Regular readers of "The Gnome" will know how much I love commons; but fully scaled mirrors really get my pulse racing too. They might not be quite so rare on every water, but on
The Other Pool, they are as rare as rocking horse poo. In fact, I've only caught one other fully scaled mirror from that particular pool - and it was larger than the one I caught today, - but I'm not complaining! I barely deserved that fish today, in fact;
and the only reason I caught it was because, at the last moment, I decided to overcome apathy and try for it.
The day started well enough.
A space on the dam had been cleared - just enough for a rod and net. There were carp off the dam, - very close in, and of course I thought of margin crust. The trouble was, I was still fishing over a half-submerged
bush, (which is growing out from the earthen dam). My rod tip just couldn't reach out far enough for a crust to be lowered where I wanted it to be.

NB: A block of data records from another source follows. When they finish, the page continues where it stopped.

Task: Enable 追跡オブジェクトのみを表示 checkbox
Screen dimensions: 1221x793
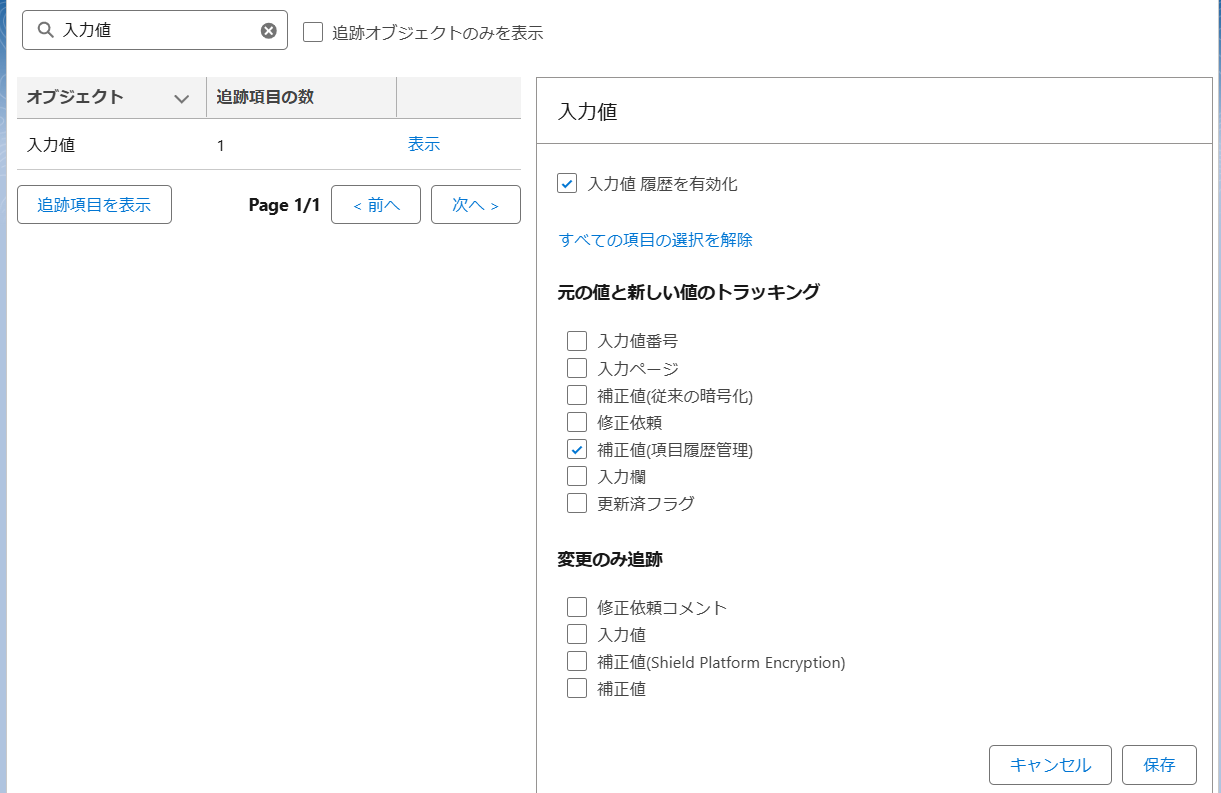Action: [313, 32]
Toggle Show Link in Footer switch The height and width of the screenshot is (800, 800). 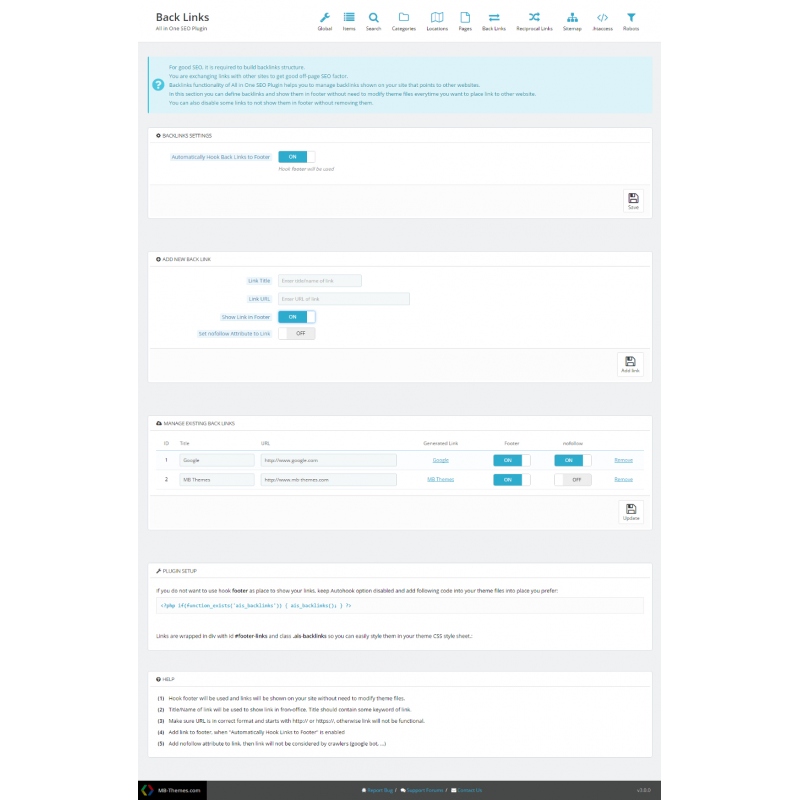coord(296,317)
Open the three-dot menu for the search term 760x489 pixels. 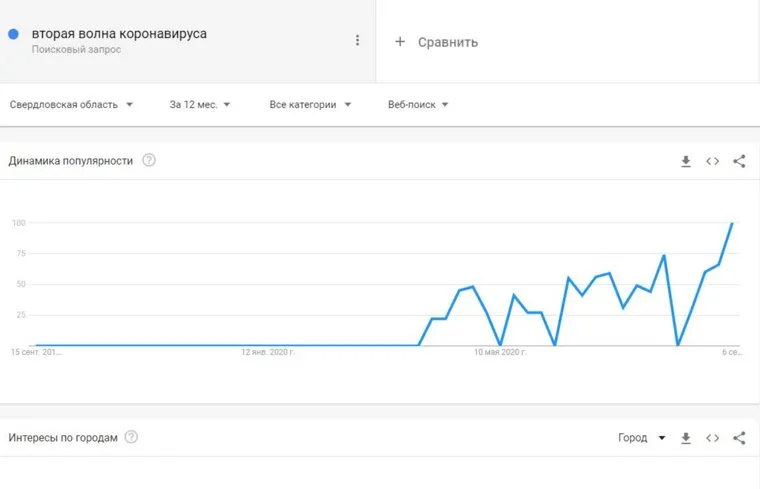pyautogui.click(x=357, y=40)
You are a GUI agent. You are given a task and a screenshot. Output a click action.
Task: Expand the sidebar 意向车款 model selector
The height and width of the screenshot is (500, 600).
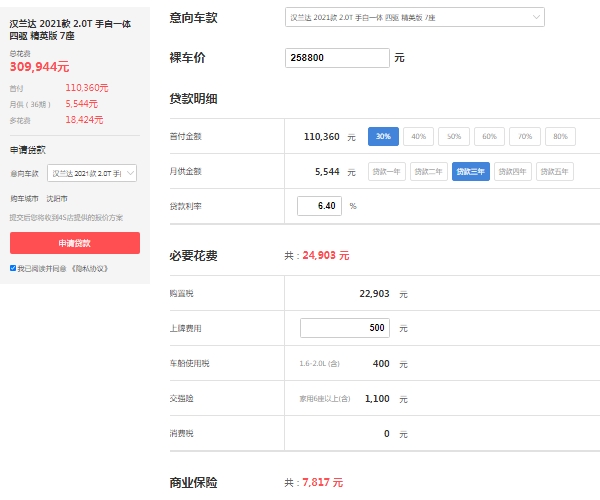(93, 174)
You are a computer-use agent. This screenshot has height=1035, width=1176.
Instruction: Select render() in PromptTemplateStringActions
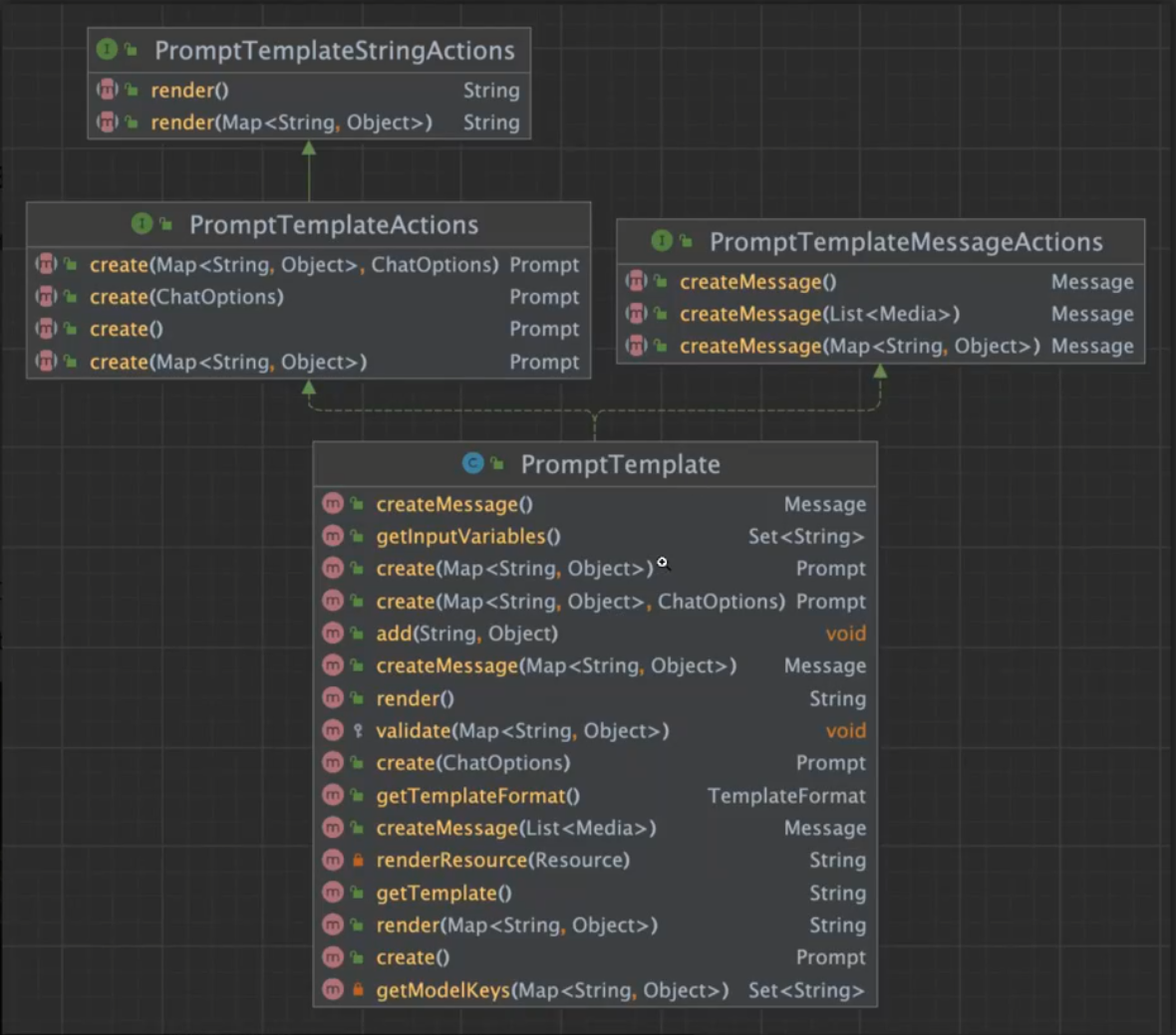(x=189, y=91)
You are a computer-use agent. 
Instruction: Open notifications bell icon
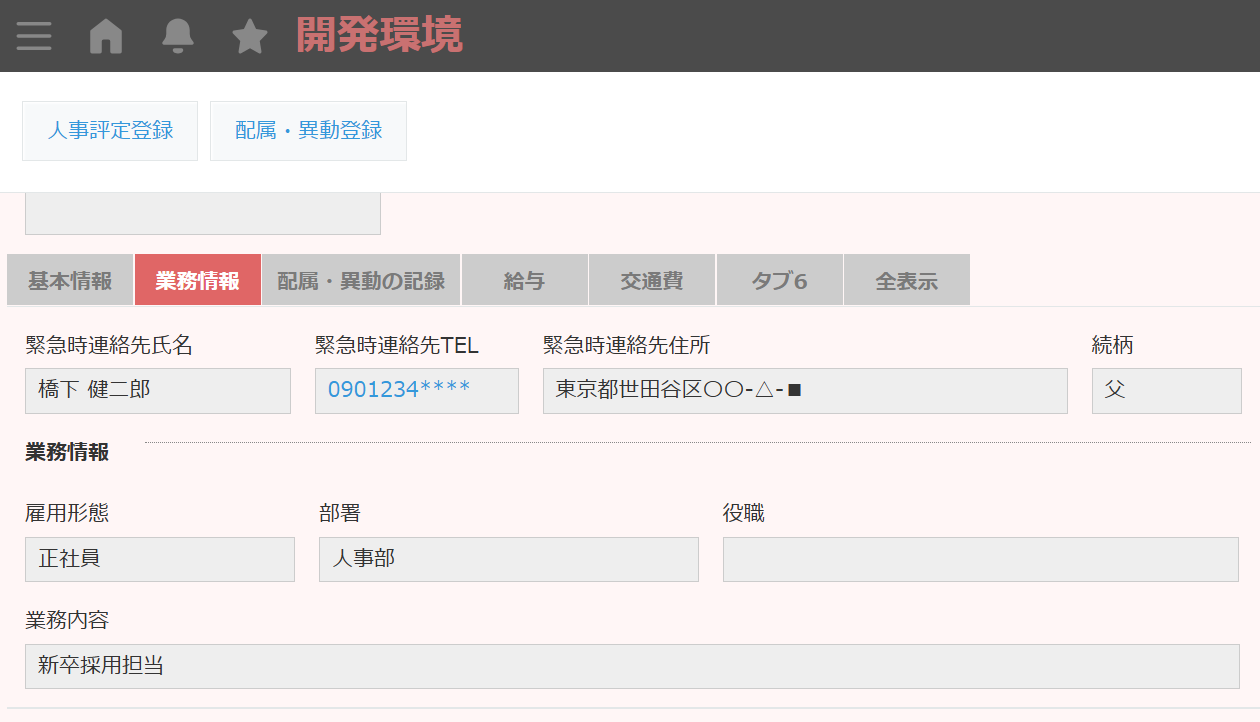[178, 36]
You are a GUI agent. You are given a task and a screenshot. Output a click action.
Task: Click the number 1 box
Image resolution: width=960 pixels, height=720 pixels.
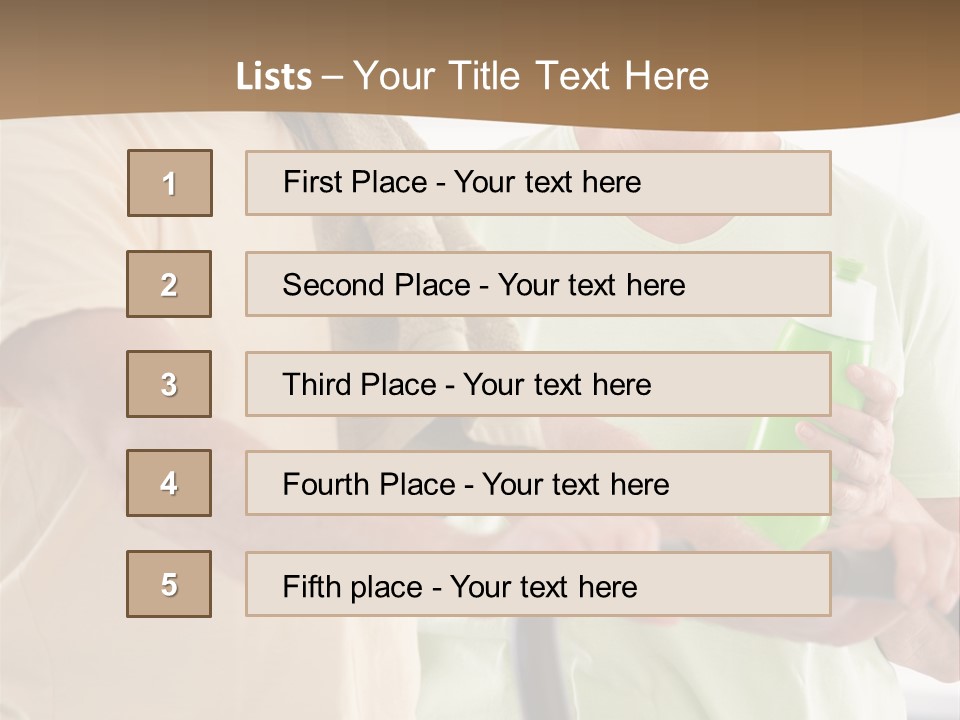(x=170, y=183)
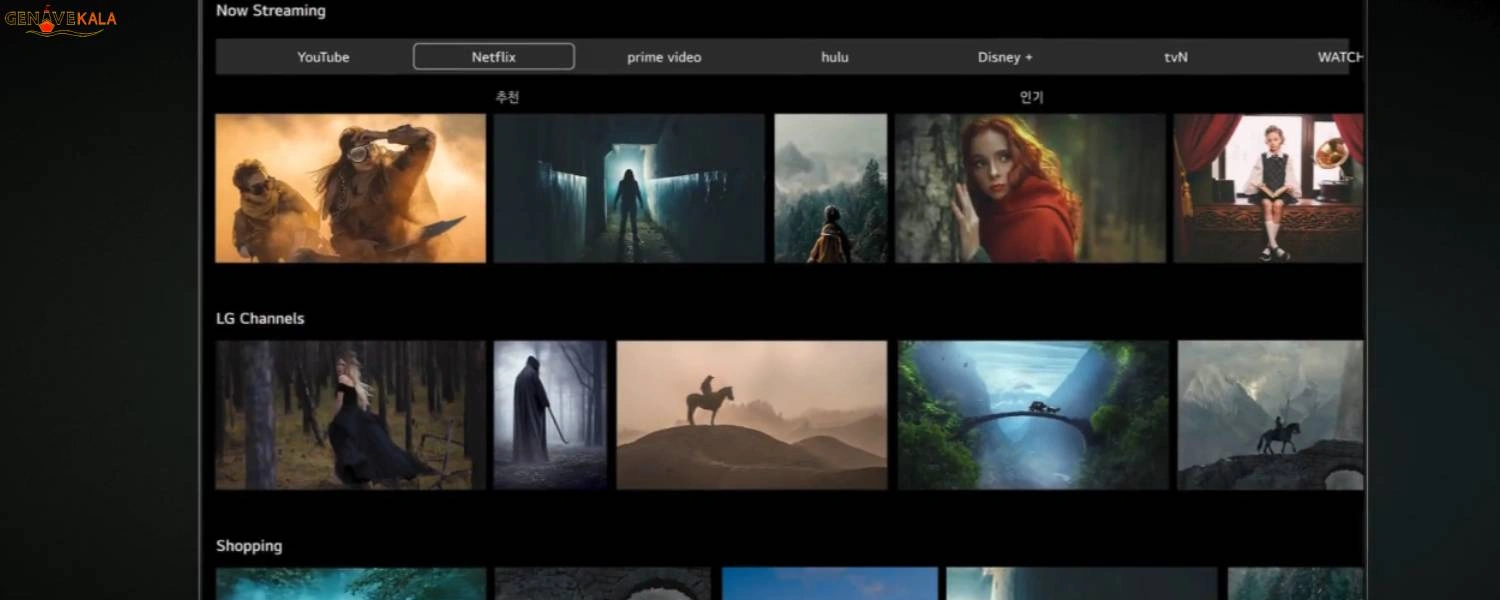Open first Shopping row thumbnail
The height and width of the screenshot is (600, 1500).
point(350,584)
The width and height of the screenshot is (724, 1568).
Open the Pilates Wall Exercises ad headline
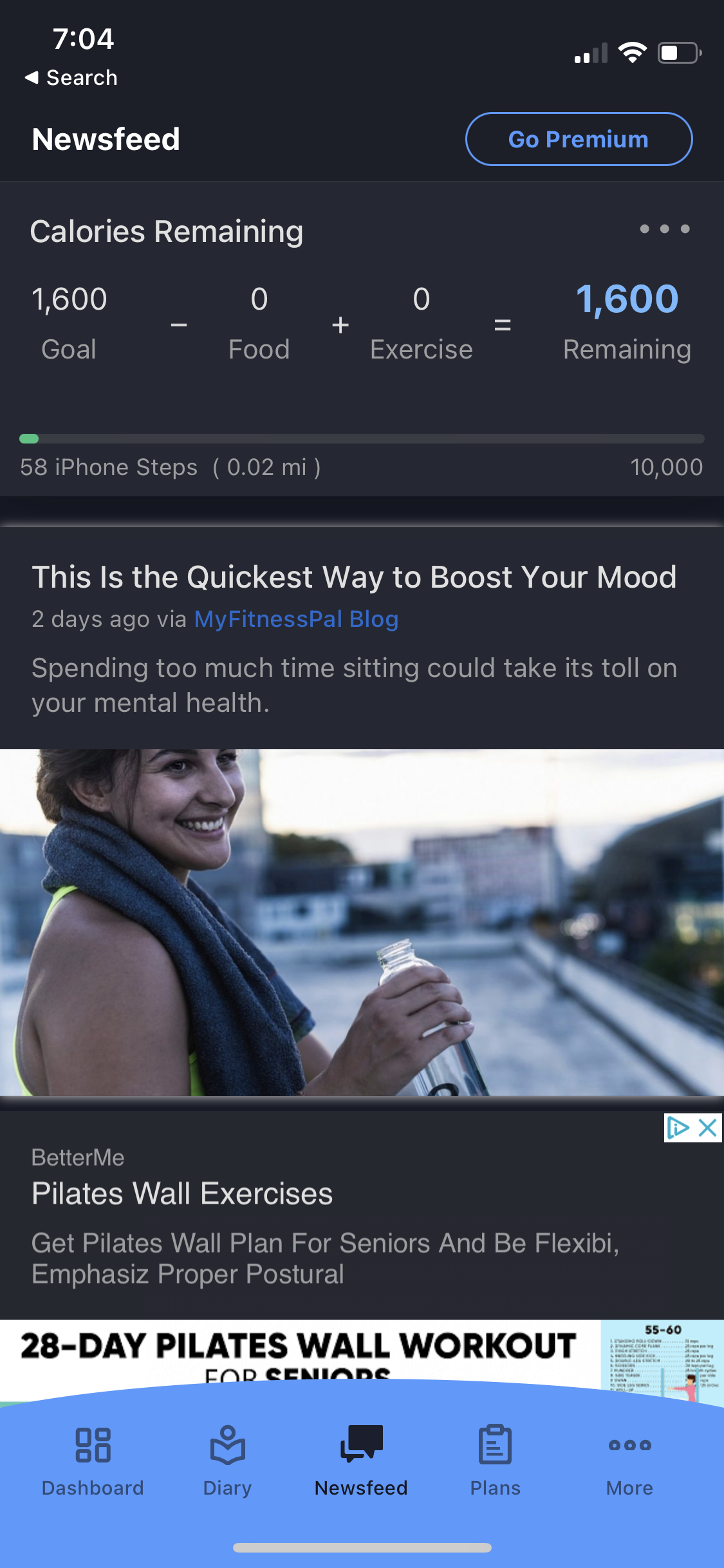[182, 1194]
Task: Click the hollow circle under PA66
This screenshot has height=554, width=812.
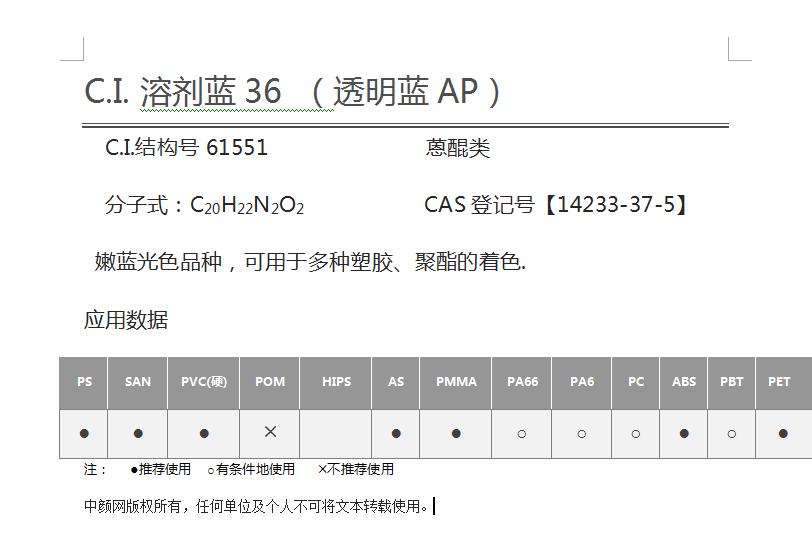Action: pyautogui.click(x=521, y=434)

Yes, there was a gap through the bush, which would allow for netting - but those carp were on the other
side of the bush, so to speak, to my right.
I cast out a ball of flake and, sure enough, within 15 minutes it was taken by a carp, perhaps a double, which did the 'sinking
below the surface and holding the bait between the lips' routine. I missed on the strike, naturally, and every carp at the dam just melted away. One hour later, they still hadn't returned, and so I moved on, to the bay.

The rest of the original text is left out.